The preparation of our consolidated financial statements in conformity with IFRS requires management to make estimates and assumptions that affect the amounts reported in the consolidated financial statements and accompanying notes. We review these estimates on an ongoing basis based on management’s best knowledge of current events and actions that we may undertake in the future. Actual results could differ
20




from these estimates. All significant estimates and critical judgments, estimates, and assumptions are described in Note 3 of the Company’s Financial Statements.

FINANCIAL INSTRUMENTS AND OTHER INSTRUMENTS

The fair values of the cash and cash equivalents, trade and other receivables, contract assets, other current assets, accounts payable and accrued liabilities, approximate their carrying values due to the relatively short-term nature of these financial instruments or as these financial instruments are fair valued at each reporting period. The fair values of operating facility and loans approximate their carrying values due to variable interest loans or fixed rate loan, which represent market rate. Derivative assets and liabilities and consideration payable are recorded at fair value. Further details relating to our financial instruments, the risks associated with the financial instruments and how we manage those risks, are described in Note 4 of the Company’s Financial Statements.

SIGNIFICANT EVENTS

Normal Course Issuer Bid

On March 25, 2025, the Company announced its intention to make an Normal Course Issuer Bid (“NCIB”) with respect to its Shares. Pursuant to the NCIB, during the 12-month period commencing March 27, 2025 and ending no later than March 26, 2026, the Company was authorized to purchase up to 1,679,720 shares, representing 5% of the total number of 33,594,409 shares outstanding as of March 17, 2025, through the facilities of the TSX, the Nasdaq Global Select Market or alternative Canadian trading systems.

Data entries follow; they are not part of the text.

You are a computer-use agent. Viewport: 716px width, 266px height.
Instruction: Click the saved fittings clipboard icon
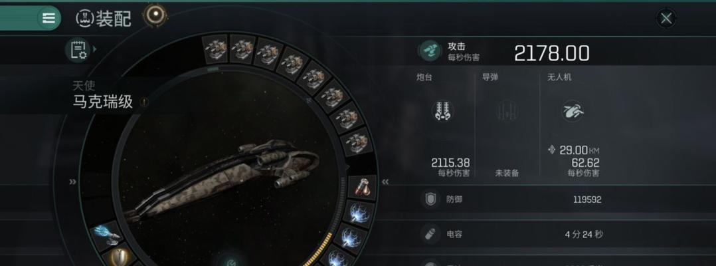click(76, 49)
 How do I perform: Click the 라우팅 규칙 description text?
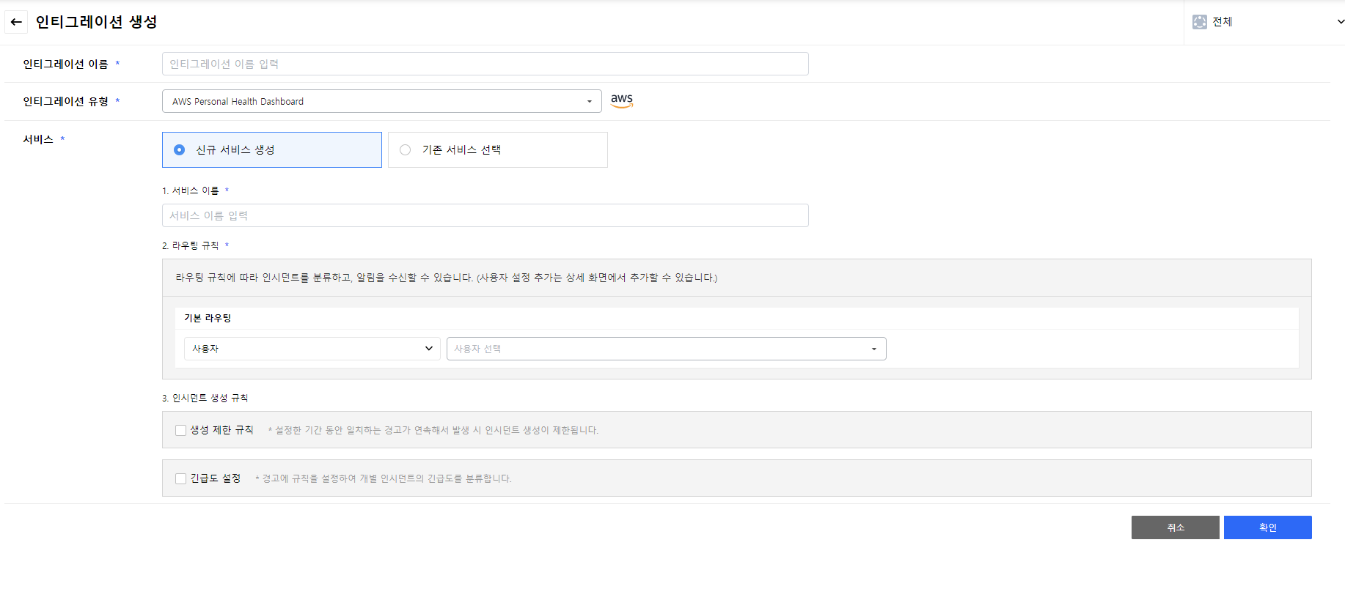(x=446, y=278)
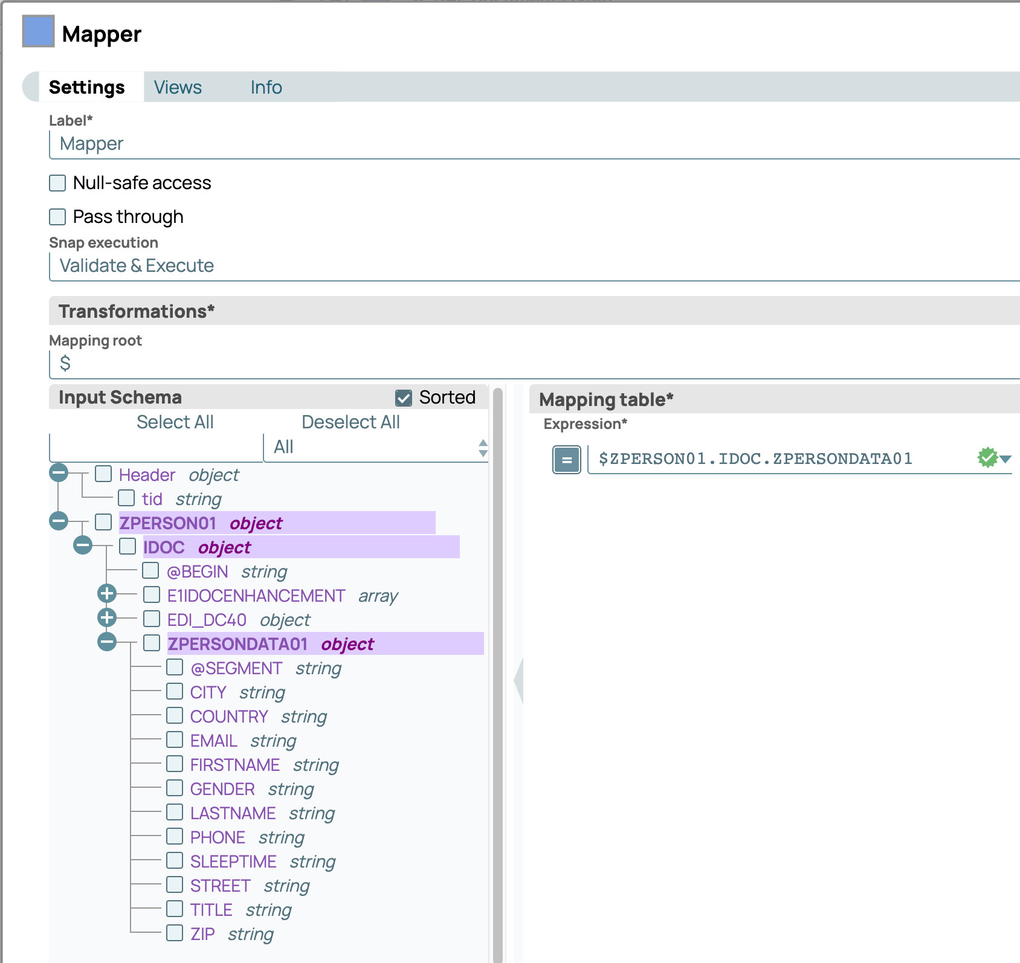
Task: Click the Input Schema vertical scrollbar
Action: (498, 665)
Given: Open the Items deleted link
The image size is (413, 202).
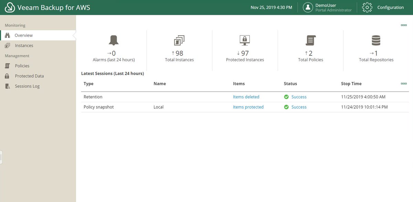Looking at the screenshot, I should coord(246,97).
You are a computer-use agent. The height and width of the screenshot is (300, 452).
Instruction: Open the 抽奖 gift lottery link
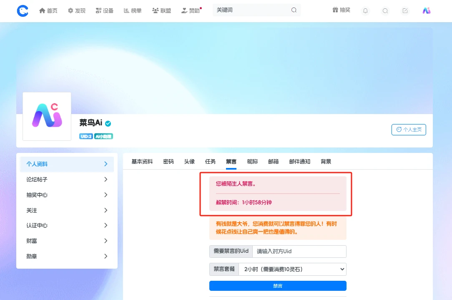(341, 10)
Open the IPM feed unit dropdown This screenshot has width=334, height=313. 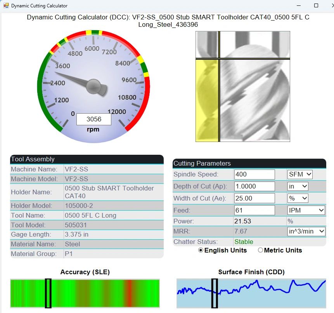coord(306,210)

Under the term of the NCIB, during the three and nine month periods ended March 31, 2026, the Company purchased a total of 195,949 common shares (March 31, 2025 – 26,558) at an average price of $5.02 per share (March 31, 2025 - $4.43), for total consideration of $985 (March 31, 2025 - $118). During the nine month period ended March 31, 2026, the Company cancelled a total of 270,694 (March 31, 2025 – 17,529) common shares including 195,949 purchased in fiscal 2026 and 74,745 purchased at the end of fiscal 2025. the Company recorded a total reduction of $1,028 (March 31, 2025 - $78) in share capital for the value of the common shares settled and cancelled in the periods.

Subsequent to the quarter end, on April 1, 2026, the TSX accepted the Company's notice to renew its NCIB for a further 12-month period commencing April 6, 2026 and ending no later than April 5, 2027, under which the Company may purchase up to 1,663,939 Shares, representing approximately 5% of the 33,278,790 Shares outstanding as of March 24, 2026, through the facilities of the TSX, the Nasdaq Global Select Market, or alternative Canadian trading systems. The Company has not yet purchased any shares under the current NCIB.

OUTSTANDING SHARE INFORMATION

We are currently authorized to issue an unlimited number of common shares. As of the date hereof, 33,278,790 common shares, 243,005 stock options and 1,600,610 share units are issued and outstanding.



21




GUIDANCE

Guidance for Fiscal 2026

Sangoma provided guidance for Fiscal 2026 on September 17, 2025, which it reaffirmed on November 5, 2025. That guidance included total revenue in the range of $200 - $210 million, with sequential growth expected in the second quarter of Fiscal 2026, and an Adjusted EBITDA² margin in the range of 17%-19%, inclusive of incremental go-to-market investments to stimulate organic growth. Sangoma narrowed its Fiscal 2026 guidance on February 4, 2026, providing total revenue in the range of $205–$208 million and an Adjusted EBITDA² margin in the range of 17-18%.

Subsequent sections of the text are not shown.